23 15 (u) Transactions in foreign currency- The accounting records are maintained in both Mexican pesos and foreign currencies (mainly dollars). For financial statement presentation purposes, currencies other than dollars are translated to the dollar equivalent as established by the Banking Commission, and the dollar equivalents, together with actual dollar balances, are then translated into Mexican pesos using the exchange rate determined by the Central Bank for settlement in Mexico of transactions denominated in foreign currencies. Exchange gains and losses are recognized in results of operations. (v) UDI Trusts- Asset and liability accounts of the loan portfolios restructured in UDI Trusts are expressed in Mexican pesos by applying the UDI value determined by Banco de México at the end of each month. Income and expense accounts are expressed in Mexican pesos by applying the average UDI value. (w) Contributions to the Institute for the Protection of Bank Savings (IPAB)- Among other provisions, the Bank Savings Protection Law created the IPAB, whose purpose is to establish a system to protect the savings of the public and regulate the financial support granted to banking institutions in order to comply with this objective.
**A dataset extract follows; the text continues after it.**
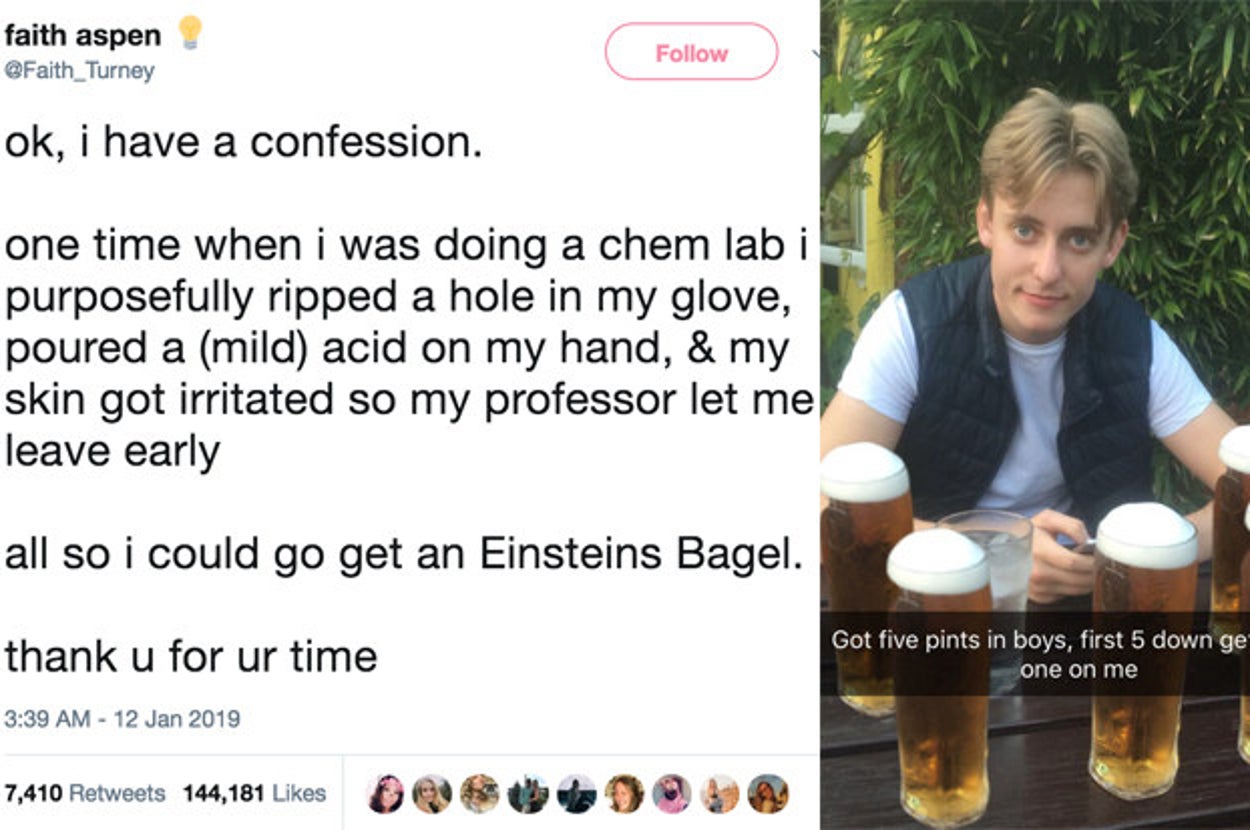Click the 'Got five pints in boys' caption
The image size is (1250, 830).
tap(1035, 654)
IPAB guarantees depositors accounts up to the amount of 400 thousand UDIS. The Bank recognizes the mandatory contributions to IPAB in results of operations. (x) Contingencies- Liabilities for loss contingencies are recorded when it is probable that a liability has been incurred and the amount of the assessment and/or remediation can be reasonably estimated. When a reasonable estimation cannot be made, qualitative disclosure is provided in the notes to the consolidated financial statements. Contingent income, earnings or assets are not recognized until their realization is virtually assured.